HCLTech’s Q2 Update: Cutting H-1B Dependence to Accelerate AI-led Growth

IT services giant HCL Technologies (HCLTech) is taking concrete steps to reduce its reliance on H-1B visa allocations while expanding its AI-enabled services. The company reaffirmed its FY26 guidance, signaling a mixed, yet confident, outlook as AI-driven demand translates into higher services revenue and healthy margins. The quarterly results underscore AI as a key growth engine, with digital transformations and automated capabilities fueling client engagements across BFSI and Hi-tech sectors.

FY26 Guidance Maintained amid AI Momentum

For FY26, HCLTech maintained its revenue growth guidance at 3%–5% year-on-year in constant currency (CC). It projects services revenue growth of 4%–5% in CC and expects the EBIT margin to land in the 17%–18% band. This balanced outlook reflects the company’s strategy to scale AI offerings while managing costs and leveraging operating leverage as revenue ramps up.

AI and Digital: Key Growth Drivers

HCLTech highlighted the strength of its Advanced AI segment, which crossed the $100 million mark in quarterly revenue. Digital revenue rose 15% YoY and now accounts for 42% of the company’s services revenue. CEO C. Vijayakumar said the quarter was a standout across multiple metrics, noting strong demand for AI-powered solutions and an advance in new bookings that surpassed $2.5 billion.

Headcount and Productivity Gains

The company added 3,489 people to its global workforce in the quarter, with total headcount reaching 226,640. Revenue per employee rose 1.8% YoY, illustrating productivity gains tied to AI-enabled engagements. HCLTech also emphasized margin recovery, reporting a sequential EBIT margin improvement to 17.25% from 16.3% in the previous quarter.

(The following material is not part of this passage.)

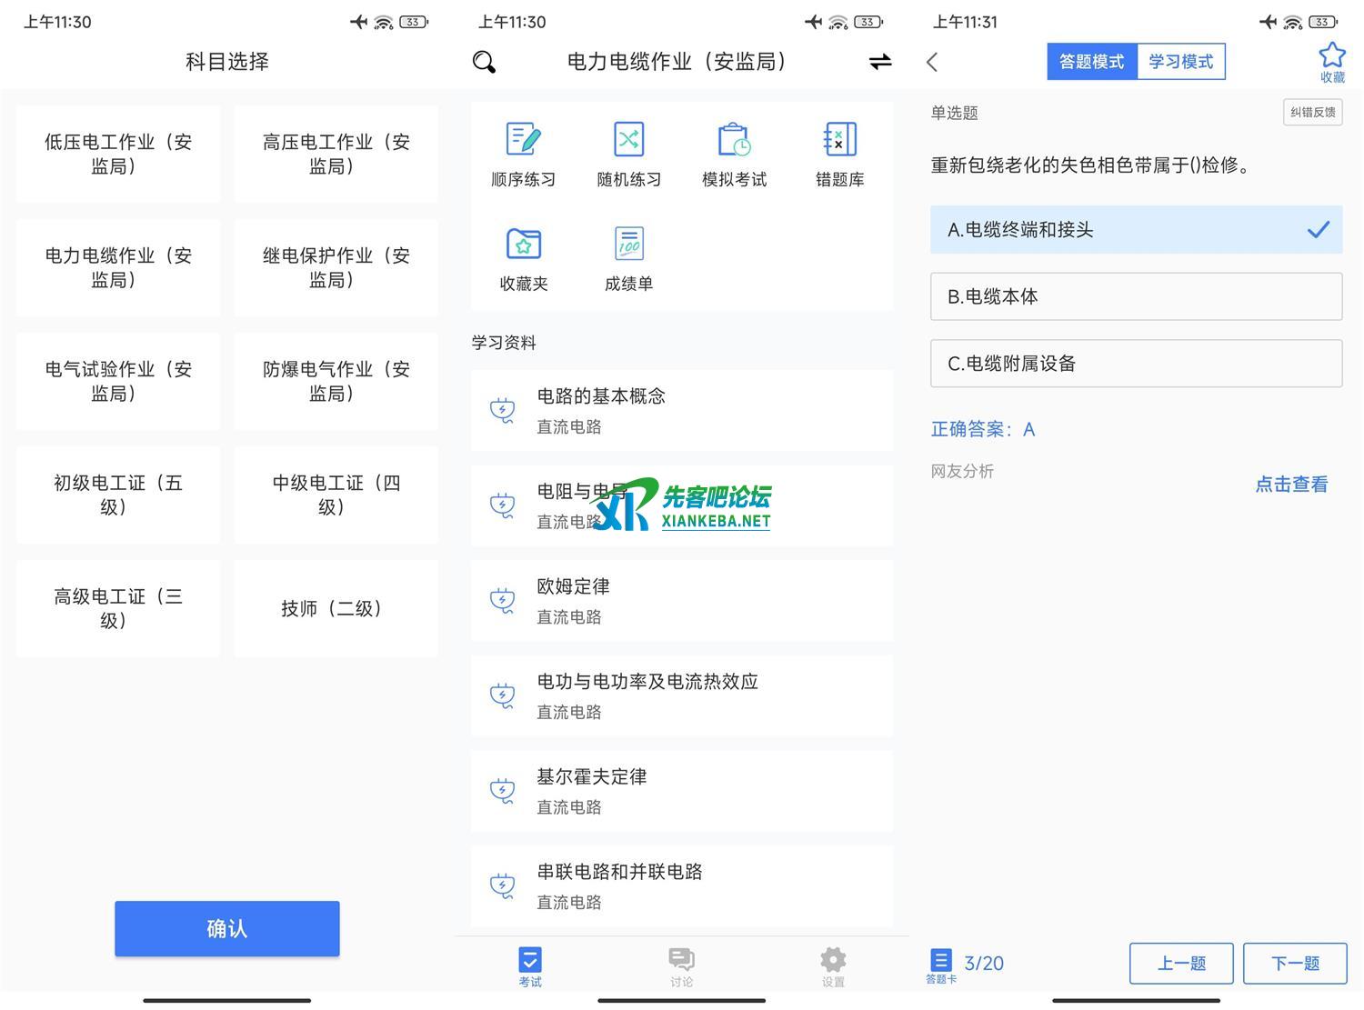Go to the 讨论 discussion tab
Image resolution: width=1364 pixels, height=1010 pixels.
pyautogui.click(x=681, y=966)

Operational Highlights and Market Reactions

Key financials for Q2 show EBIT at Rs 5,503 crore, up 11.3% QoQ, and a net profit of Rs 4,236 crore, essentially flat YoY. The quarter saw TCV bookings of $2,569 million, up 41.8% QoQ and 15.8% YoY, signaling a robust demand environment for large-scale deals even as the broader IT sector faces macro headwinds.

Dividends and Shareholder Returns

HCLTech announced an interim dividend of Rs 12 per equity share for FY2025-26, with the record date set for October 17, 2025, and payout on October 28, 2025. This marks the third interim dividend of the year, underscoring the company’s commitment to returning value while investing in future growth areas.

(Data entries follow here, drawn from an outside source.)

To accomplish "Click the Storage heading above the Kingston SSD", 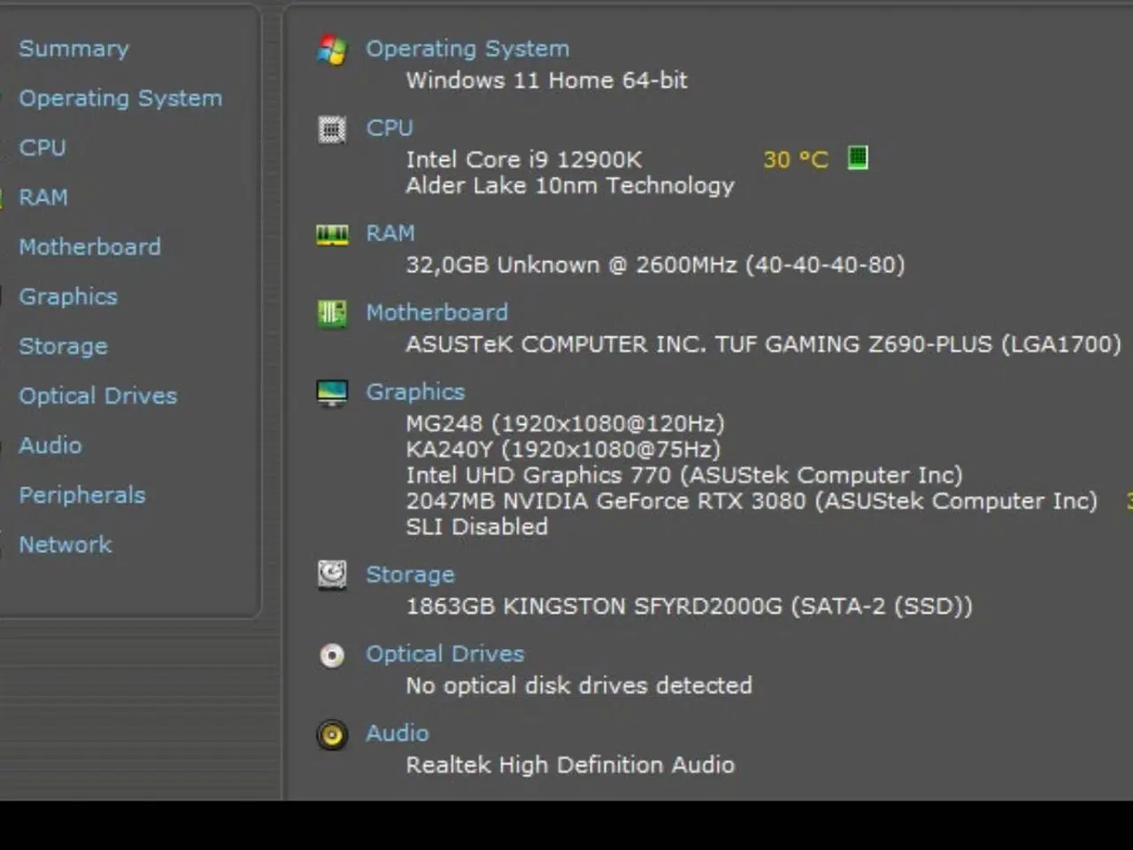I will (410, 575).
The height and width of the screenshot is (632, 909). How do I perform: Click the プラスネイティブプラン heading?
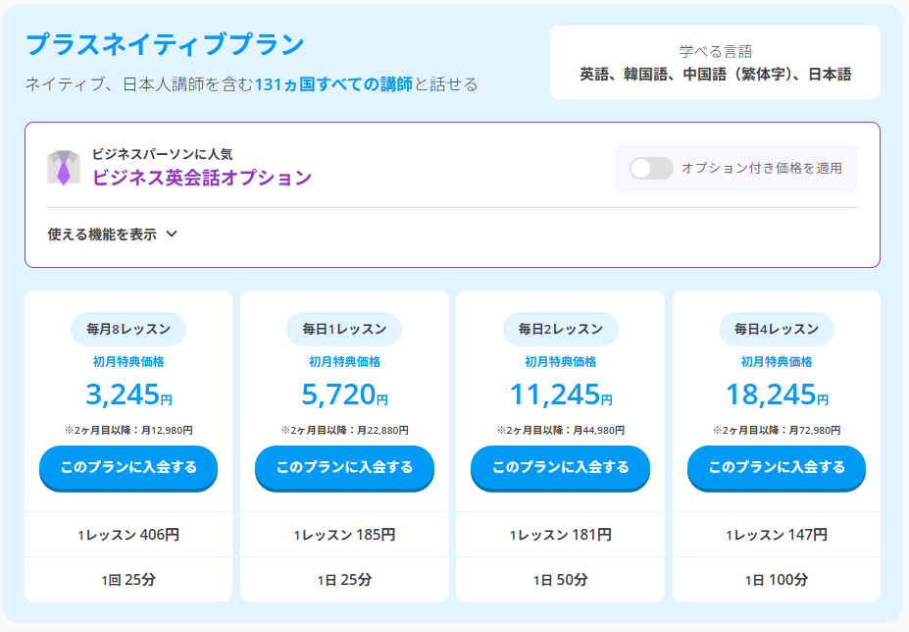(165, 44)

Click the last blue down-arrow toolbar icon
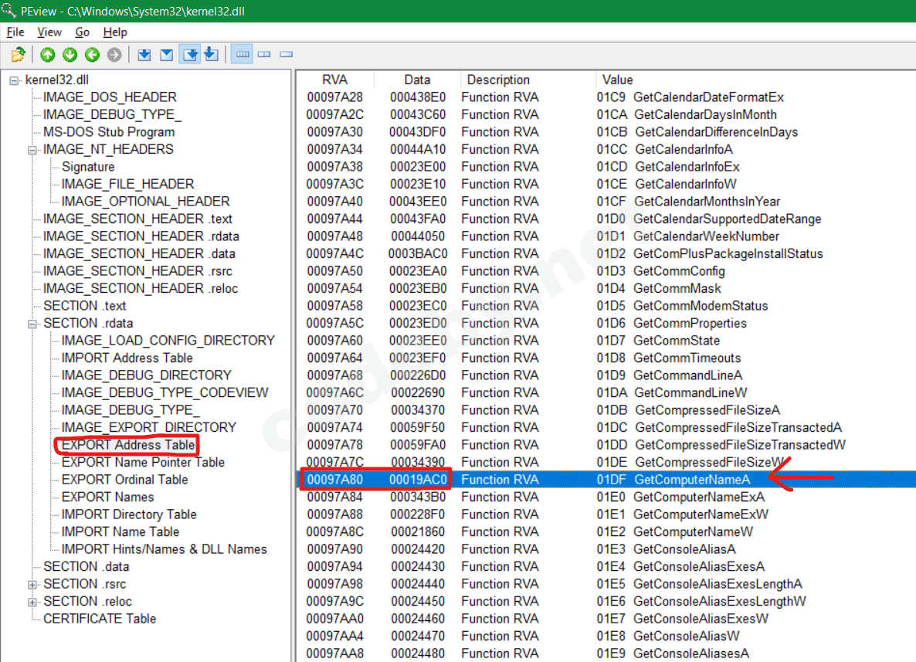click(211, 55)
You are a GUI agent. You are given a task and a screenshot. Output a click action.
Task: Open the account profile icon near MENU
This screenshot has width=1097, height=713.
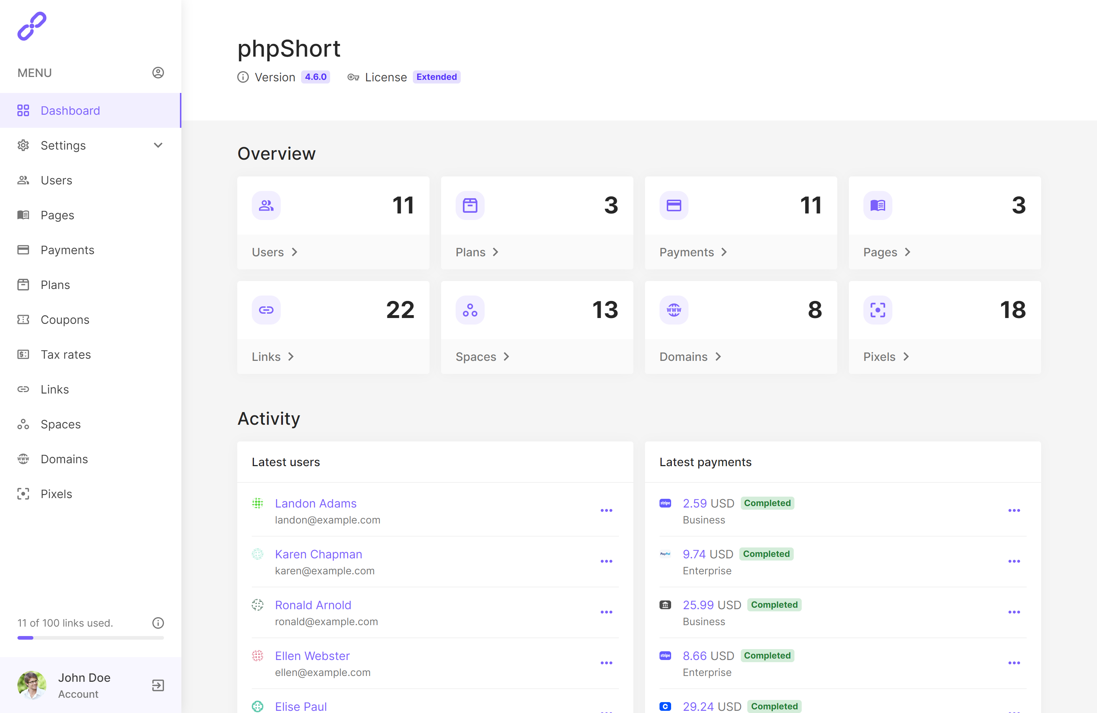[x=158, y=72]

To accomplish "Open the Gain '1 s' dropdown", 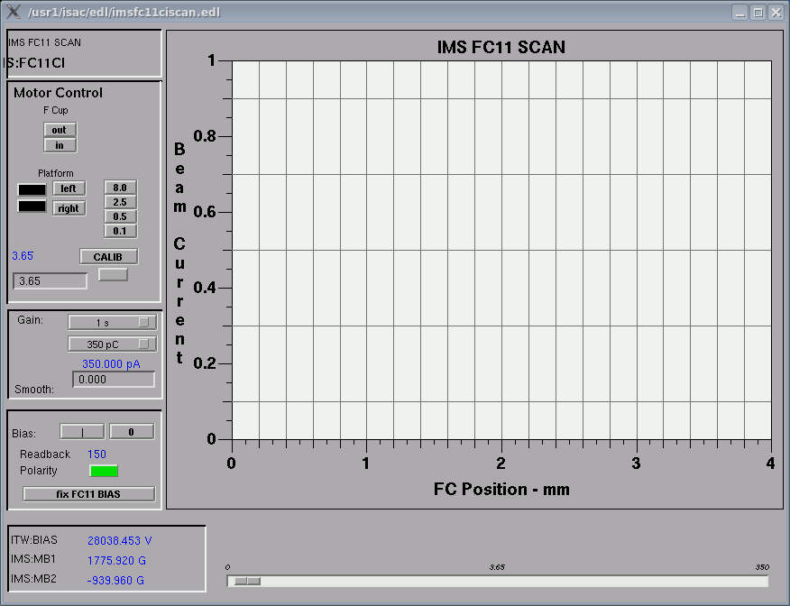I will click(112, 322).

Visa Policy Context and Strategic Implications

Analysts note that HCLTech’s strategy to cut reliance on H-1B visas could help mitigate regulatory and policy risks in the US. With H-1B-related costs and visa issuance patterns under scrutiny, the company’s pivot toward a more diversified talent model aligns with longer-term offshoring and nearshoring trends. While some equities research houses maintain cautious near-term forecasts given global policy dynamics, the consensus remains constructive on AI-led scalability.

What Analysts Expect Next

Brokerage firm projections suggest Q2 sequential growth of around 3% CC, aided by BFSI and Hi-tech verticals and a broad-based recovery across engineering and cloud services. The consensus is for margin expansion driven by operating leverage, currency benefits, and disciplined cost management. AI adoption and a strengthened pipeline are expected to bolster revenue visibility through FY26 and beyond.

Bottom Line for Investors

HCLTech’s Q2 results reinforce the narrative that AI is becoming a central revenue accelerator for large IT services players. By sustaining its FY26 growth guidance and pushing forward with incremental AI-led wins, HCLTech aims to deliver improved profitability while navigating visa policy headwinds. Investors will watch for further details on the pace of AI-driven deal closures and any incremental steps to diversify the talent pool in the coming quarters.